> _Page extract_:
# # #
Friends Lead the Way in Initiating Research
The League of Friends of Lytham Hospital, one of the first in the country, and founded over fifty years ago as the NHS came into being, is living up to its tradition for originality and innovation. It has now become the first League of Friends in the country to sponsor a piece of vital research which could help detect the early onset of Alzheimer’s Disease.
The project carried out by Steve Higham, research assistant in psychology at Lancaster University, will look at ‘saccadic’ or intricate eye movements in a group of volunteers from Lytham and patients with Alzheimer’s Disease aged between 65 and 96. Steve hopes that monitoring the way the eye responds to light stimulus from a laser beam could eventually become an important tool in diagnosing dementia. The sooner Alzheimer’s Disease is recognised, the more can be done to stimulate the patient’s mind and preserve their independence.
Geoff Stappard, Chairman of the Lytham Friends, says that he and other members didn’t realise they could sponsor a piece of research until they were approached by Dr Ted Renvoize, a Consultant in old age Psychiatry, who heads up research and development for the Blackpool, Wyre and Fylde Community Health Trust. He invited the Friends to come along to meetings of an organisation he had set up called
LADRIG (the Lancashire Alzheimer’s Disease Research and Interest Group), where professionals and carers looked together at ways of developing new insights into a traumatic progressive disease. When they heard that the research team needed £30,000 for the equipment and staffing to carry out their research, they decided to raise the necessary funding. “We are committed to doing all we can to improve health services for local people and this seemed an excellent way of extending that commitment. You just have to look round Lytham and see the average age of the inhabitants to know that this must be an important piece of research. Since many of our members are of retirement age we have also become Steve’s guinea pigs so that we can assist the project in every way we can.”
# # #
> _Set of tasks_:
1 > Name every person mentioned by name in the Lytham Friends article.
2 > According to the Lytham Friends article, how much funding did the research team need, and what was it for?
3 > Please write the next part of the Lytham Friends article, starting after its last sentence.
The listing that comes next has no connection to the Lytham Friends article.

> _Input data_:
# # #
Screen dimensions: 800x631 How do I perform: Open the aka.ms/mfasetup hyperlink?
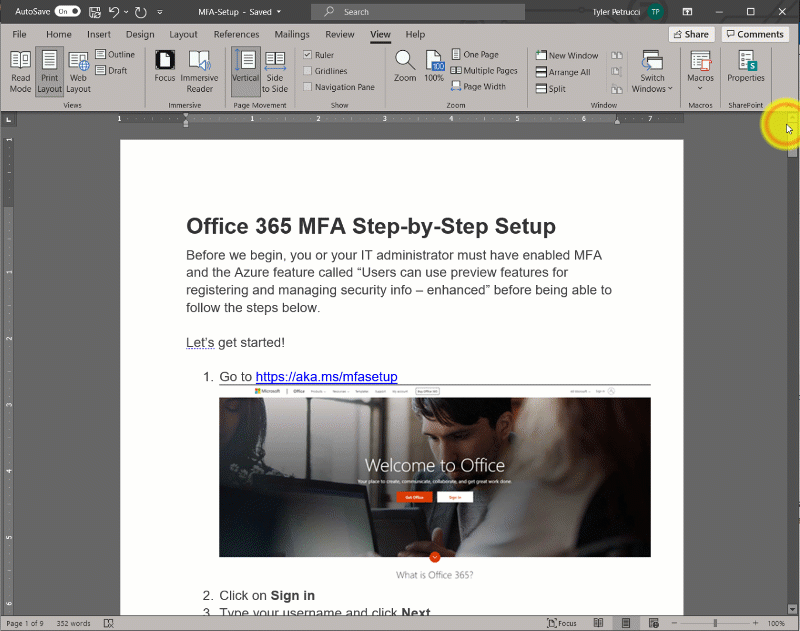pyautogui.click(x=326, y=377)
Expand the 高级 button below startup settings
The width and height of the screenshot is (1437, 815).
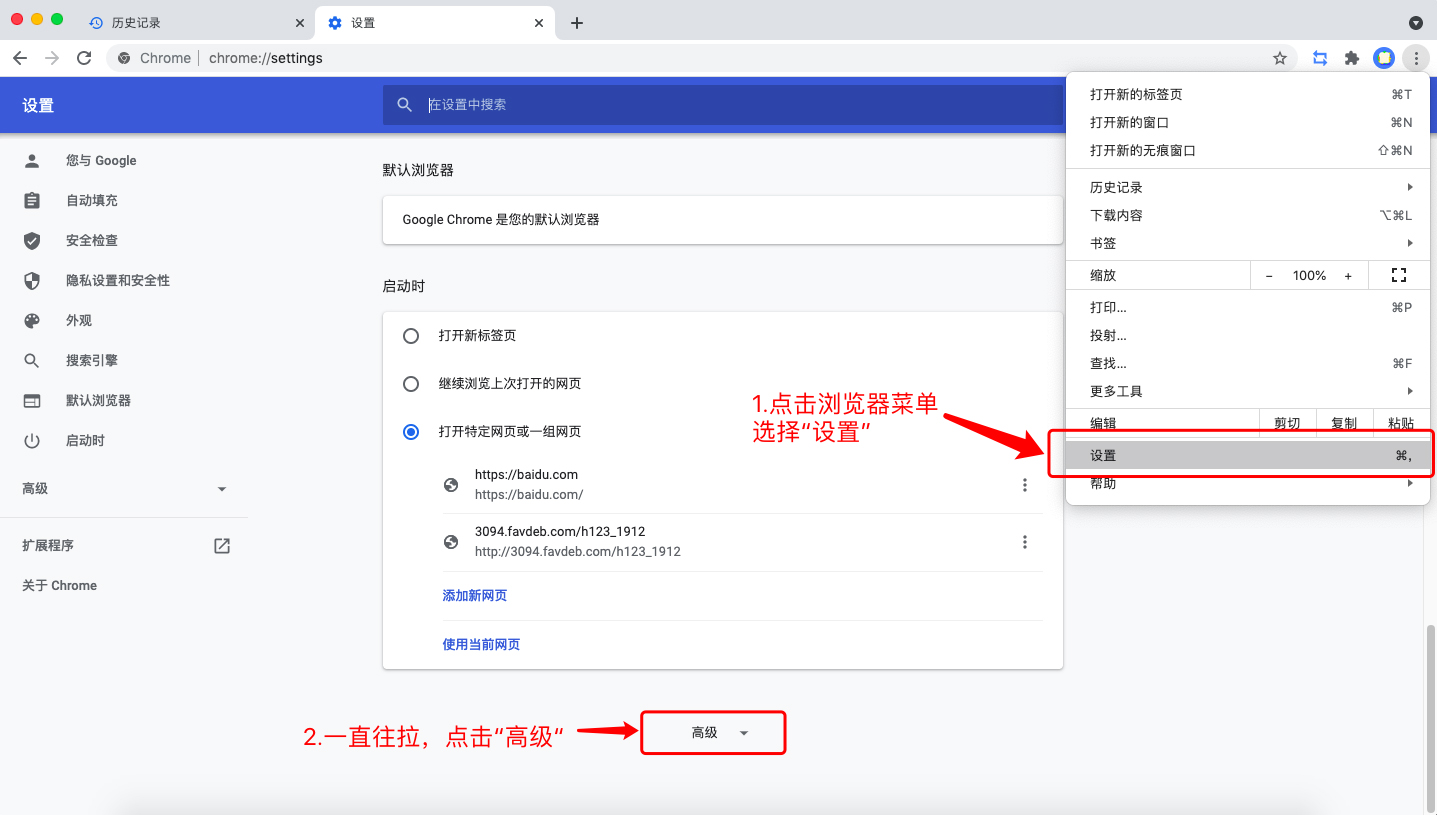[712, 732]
# # #
> _Written answers_:
1 > Steve Higham, Geoff Stappard, Dr Ted Renvoize

2 > The team needed £30,000 for the equipment and staffing to carry out the research.

3 >
This brand new development for a Friends group nationally is very much in keeping with the Lytham’s group’s history of keeping ahead of the times. Traditionally Friends fund the renewal of machinery and pieces of equipment which hospitals cannot afford. But as the focus of services in a Community Hospital like Lytham shifts from surgery to primary care, and the Friends felt they could do more than simply provide new equipment. Initiating research into aspects of primary care which will benefit the local community has given their fund-raising a new lease of life.